To date, 8 lawsuits have been filed against the U.S. Department of Health and Human Services by drug manufacturers and the likelihood litigation will end up in the Supreme Court is high.

These cases are being brought because drug manufacturers believe government-imposed price controls are illegal. The arguments will be closely watched because they hit at a more fundamental question:

what’s the role of the federal government in making healthcare in the U.S. more affordable to more people? 

Every major sector in healthcare– hospitals, health insurers, medical device manufacturers, physician organizations, information technology companies, consultancies, advisors et al may be impacted as the $4.6 trillion industry is scrutinized more closely . All depend on its regulatory complexity to keep prices high, outsiders out and growth predictable. The pharmaceutical industry just happens to be its most visible.

The Pharmaceutical Industry

The facts are these:

  • 66% of American’s take one or more prescriptions: There were 4.73 billion prescriptions dispensed in the U.S. in 2022
  • Americans spent $633.5 billion on their medicines in 2022 and will spend $605-$635 billion in 2025.
  • This year (2023), the U.S. pharmaceutical market will account for 43.7% of the global pharmaceutical market and more than 70% of the industry’s profits.
  • 41% of Americans say they have a fair amount or a great deal of trust in pharmaceutical companies to look out for their best interests and 83% favor allowing Medicare to negotiate pricing directly with drug manufacturers (the same as Veteran’s Health does).
  • There were 1,106 COVID-19 vaccines and drugs in development as of March 18, 2023.
  • The U.S. industry employs 811,000 directly and 3.2 million indirectly including the 325,000 pharmacists who earn an average of $129,000/year and 447,000 pharm techs who earn $38,000.
  • And, in the U.S., drug companies spent $100 billion last year for R&D.

It’s a big, high-profile industry that claims 7 of the Top 10 highest paid CEOs in healthcare in its ranks, a persistent presence in social media and paid advertising for its brands and inexplicably strong influence in politics and physician treatment decisions.

The industry is not well liked by consumers, regulators and trading partners but uses every legal lever including patents, couponing, PBM distortion, pay-to-delay tactics, biosimilar roadblocks et al to protect its shareholders’ interests. And it has been effective for its members and advisors.

My take:

It’s easy to pile-on to criticism of the industry’s opaque pricing, lack of operational transparency, inadequate capture of drug efficacy and effectiveness data and impotent punishment against its bad actors and their enablers. 

It’s clear U.S. pharma consumers fund the majority of the global industry’s profits while the rest of the world benefits.
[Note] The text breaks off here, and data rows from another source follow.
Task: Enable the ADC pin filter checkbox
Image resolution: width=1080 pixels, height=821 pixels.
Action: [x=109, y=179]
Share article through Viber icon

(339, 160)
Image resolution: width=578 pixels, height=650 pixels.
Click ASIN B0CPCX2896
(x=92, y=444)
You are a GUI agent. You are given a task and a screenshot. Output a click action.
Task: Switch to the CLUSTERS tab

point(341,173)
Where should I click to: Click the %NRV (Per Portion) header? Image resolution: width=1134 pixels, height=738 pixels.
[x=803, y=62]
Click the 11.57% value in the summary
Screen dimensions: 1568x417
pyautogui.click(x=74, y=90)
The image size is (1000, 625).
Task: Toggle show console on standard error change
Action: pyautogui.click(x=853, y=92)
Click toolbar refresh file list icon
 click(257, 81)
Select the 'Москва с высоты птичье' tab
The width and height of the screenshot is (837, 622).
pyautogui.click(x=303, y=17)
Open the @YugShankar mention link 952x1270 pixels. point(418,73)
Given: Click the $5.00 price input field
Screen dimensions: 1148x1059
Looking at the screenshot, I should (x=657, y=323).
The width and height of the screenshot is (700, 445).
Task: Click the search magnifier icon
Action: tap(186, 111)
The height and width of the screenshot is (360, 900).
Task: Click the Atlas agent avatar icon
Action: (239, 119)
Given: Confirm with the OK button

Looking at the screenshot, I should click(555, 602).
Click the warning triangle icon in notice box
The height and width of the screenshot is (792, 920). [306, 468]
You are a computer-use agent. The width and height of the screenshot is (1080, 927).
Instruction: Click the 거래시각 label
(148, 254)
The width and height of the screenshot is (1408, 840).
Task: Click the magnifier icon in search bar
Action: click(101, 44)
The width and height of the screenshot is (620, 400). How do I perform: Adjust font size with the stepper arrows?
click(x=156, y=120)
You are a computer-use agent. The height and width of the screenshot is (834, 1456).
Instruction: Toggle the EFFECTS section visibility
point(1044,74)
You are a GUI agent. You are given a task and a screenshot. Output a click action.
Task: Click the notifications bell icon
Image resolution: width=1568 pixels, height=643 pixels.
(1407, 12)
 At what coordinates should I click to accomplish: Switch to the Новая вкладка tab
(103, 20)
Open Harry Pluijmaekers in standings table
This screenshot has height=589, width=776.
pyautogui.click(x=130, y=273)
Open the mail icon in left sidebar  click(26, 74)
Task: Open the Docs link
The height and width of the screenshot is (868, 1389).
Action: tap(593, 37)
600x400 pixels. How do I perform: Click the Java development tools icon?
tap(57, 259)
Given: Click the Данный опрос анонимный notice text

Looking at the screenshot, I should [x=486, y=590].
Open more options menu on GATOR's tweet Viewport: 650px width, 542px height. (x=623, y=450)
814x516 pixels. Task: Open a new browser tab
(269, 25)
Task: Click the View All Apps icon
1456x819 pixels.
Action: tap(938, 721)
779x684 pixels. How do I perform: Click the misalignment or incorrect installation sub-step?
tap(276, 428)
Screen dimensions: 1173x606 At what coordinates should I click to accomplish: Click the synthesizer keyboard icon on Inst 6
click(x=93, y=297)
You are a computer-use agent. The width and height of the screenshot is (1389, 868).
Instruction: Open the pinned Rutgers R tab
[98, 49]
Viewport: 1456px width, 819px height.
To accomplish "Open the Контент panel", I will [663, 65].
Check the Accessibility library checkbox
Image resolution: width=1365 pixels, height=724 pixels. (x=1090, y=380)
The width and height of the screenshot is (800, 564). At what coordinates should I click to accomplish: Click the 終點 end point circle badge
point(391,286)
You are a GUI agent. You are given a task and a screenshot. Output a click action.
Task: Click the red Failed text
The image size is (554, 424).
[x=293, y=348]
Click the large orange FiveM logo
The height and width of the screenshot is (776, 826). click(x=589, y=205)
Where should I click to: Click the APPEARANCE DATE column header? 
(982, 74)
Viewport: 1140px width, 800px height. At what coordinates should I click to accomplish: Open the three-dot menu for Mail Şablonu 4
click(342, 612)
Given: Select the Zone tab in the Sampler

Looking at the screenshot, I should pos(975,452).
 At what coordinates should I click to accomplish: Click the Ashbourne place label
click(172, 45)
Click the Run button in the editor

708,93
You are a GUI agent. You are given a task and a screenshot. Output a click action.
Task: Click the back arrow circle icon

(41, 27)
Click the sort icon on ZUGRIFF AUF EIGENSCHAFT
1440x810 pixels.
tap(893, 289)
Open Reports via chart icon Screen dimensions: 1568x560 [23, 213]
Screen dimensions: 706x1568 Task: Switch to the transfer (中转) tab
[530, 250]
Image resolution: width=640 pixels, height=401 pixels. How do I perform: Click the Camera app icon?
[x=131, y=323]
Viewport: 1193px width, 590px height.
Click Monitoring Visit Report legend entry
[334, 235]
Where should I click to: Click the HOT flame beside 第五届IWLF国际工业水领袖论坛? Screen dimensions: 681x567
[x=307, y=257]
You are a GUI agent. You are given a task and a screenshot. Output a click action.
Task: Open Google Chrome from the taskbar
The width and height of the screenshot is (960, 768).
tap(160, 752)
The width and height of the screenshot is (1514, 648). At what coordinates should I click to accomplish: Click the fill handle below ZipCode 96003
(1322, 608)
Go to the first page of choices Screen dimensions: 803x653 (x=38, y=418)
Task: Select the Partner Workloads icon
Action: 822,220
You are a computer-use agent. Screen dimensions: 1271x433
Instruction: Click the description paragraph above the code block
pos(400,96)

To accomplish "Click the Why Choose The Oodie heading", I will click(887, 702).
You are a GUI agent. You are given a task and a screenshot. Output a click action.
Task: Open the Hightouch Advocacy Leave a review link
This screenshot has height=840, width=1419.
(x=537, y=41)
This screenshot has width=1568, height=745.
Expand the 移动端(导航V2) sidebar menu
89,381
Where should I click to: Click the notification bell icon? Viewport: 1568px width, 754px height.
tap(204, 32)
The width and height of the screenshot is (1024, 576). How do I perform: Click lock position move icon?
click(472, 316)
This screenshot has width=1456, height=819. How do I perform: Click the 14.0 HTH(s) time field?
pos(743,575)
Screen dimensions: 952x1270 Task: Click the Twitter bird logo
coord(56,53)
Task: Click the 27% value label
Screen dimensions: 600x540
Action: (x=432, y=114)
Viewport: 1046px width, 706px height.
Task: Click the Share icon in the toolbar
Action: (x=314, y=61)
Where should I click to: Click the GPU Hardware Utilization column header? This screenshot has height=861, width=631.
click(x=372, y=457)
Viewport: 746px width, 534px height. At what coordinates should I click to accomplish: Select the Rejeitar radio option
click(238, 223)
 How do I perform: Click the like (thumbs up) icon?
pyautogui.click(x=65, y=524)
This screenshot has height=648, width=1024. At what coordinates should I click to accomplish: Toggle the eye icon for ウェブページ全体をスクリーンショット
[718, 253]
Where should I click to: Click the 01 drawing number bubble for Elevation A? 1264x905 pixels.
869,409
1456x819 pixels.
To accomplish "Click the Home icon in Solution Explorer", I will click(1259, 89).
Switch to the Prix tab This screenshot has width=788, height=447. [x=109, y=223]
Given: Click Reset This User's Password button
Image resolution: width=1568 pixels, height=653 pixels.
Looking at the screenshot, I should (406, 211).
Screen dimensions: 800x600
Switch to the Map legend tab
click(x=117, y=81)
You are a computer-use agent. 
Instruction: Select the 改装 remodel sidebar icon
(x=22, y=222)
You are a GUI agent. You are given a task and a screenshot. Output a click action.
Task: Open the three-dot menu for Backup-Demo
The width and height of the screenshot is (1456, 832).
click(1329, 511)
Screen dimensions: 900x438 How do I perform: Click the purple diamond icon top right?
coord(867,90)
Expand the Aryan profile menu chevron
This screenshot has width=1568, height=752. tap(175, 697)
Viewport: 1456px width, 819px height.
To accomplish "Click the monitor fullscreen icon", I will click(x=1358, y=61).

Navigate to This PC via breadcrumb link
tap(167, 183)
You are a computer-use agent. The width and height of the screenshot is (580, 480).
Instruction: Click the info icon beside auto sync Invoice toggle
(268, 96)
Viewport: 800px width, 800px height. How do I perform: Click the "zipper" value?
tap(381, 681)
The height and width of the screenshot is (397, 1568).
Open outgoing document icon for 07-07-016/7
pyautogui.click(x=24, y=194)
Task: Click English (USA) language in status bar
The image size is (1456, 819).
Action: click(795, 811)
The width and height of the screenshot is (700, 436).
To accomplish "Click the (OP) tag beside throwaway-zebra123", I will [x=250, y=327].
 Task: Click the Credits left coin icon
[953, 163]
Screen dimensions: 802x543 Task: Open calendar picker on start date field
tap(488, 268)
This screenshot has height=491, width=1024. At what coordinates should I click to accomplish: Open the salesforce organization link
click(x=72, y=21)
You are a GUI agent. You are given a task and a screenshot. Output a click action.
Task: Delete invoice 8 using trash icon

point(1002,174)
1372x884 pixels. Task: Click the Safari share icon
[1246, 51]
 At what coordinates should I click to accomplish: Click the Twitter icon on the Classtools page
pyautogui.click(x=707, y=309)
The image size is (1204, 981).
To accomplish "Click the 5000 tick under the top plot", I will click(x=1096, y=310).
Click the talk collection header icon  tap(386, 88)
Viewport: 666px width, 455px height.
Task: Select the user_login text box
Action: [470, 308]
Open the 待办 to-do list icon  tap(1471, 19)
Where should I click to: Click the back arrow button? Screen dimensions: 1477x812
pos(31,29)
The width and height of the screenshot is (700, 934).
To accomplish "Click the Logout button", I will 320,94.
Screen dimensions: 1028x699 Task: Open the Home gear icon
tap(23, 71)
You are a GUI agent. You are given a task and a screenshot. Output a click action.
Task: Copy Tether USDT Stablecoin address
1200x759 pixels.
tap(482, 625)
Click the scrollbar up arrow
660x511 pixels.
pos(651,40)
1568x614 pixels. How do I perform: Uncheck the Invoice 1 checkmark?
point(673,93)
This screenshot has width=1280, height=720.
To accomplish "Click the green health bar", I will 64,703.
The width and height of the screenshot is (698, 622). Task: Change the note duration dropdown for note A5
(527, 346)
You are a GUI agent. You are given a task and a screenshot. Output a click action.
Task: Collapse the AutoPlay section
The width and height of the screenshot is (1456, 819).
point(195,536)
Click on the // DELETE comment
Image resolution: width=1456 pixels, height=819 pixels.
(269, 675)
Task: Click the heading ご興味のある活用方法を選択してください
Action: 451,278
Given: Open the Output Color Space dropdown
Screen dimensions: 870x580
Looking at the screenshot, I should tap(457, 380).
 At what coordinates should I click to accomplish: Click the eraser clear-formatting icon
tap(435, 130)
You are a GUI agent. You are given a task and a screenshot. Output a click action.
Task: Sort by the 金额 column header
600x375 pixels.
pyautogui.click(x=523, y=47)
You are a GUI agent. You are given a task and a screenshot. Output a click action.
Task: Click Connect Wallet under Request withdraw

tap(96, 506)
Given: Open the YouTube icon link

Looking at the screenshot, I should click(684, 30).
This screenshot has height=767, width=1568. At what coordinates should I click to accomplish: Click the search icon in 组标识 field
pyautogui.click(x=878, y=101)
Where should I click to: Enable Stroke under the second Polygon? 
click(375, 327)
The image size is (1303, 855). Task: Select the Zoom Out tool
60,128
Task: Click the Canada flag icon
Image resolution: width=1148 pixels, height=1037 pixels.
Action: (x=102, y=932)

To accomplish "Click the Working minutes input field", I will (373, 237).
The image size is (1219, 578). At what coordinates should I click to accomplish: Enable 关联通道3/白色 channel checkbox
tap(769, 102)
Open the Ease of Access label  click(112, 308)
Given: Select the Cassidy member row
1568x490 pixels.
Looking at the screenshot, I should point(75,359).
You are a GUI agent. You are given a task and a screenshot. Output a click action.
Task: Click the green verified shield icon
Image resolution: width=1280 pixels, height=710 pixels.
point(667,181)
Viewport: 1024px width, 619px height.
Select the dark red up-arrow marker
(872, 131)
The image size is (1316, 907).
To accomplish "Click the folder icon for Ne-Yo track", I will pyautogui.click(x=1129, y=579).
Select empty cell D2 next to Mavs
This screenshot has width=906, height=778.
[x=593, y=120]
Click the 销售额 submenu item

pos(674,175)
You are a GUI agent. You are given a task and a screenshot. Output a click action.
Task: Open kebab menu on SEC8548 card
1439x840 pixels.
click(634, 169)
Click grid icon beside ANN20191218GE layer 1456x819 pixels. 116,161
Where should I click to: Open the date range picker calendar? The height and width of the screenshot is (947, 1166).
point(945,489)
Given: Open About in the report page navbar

And it’s obvious U.S. consumers think it appropriate for the federal government to step in. The tricky part is not just government-imposed price controls for a handful of drugs; it’s how far the federal government should play in other sectors prone to neglect of affordability and equitable access.

There will be lessons learned as this Inflation Reduction Act program is enacted alongside others in the bill– insulin price caps at $35/month per covered prescription, access to adult vaccines without cost-sharing, a yearly cap ($2,000 in 2025) on out-of-pocket prescription drug costs in Medicare and expansion of the low-income subsidy program under Medicare Part D to 150% of the federal poverty level starting in 2024. And since implementation of these price caps isn’t until 2026, plenty of time for all parties to negotiate, spin and adapt.

But the bigger impact of this program will be in other sectors where pricing is opaque, the public’s suspicious and valid and reliable data is readily available to challenge widely-accepted but flawed assertions about quality, value, access and outcomes. It’s highly likely hospitals will be next.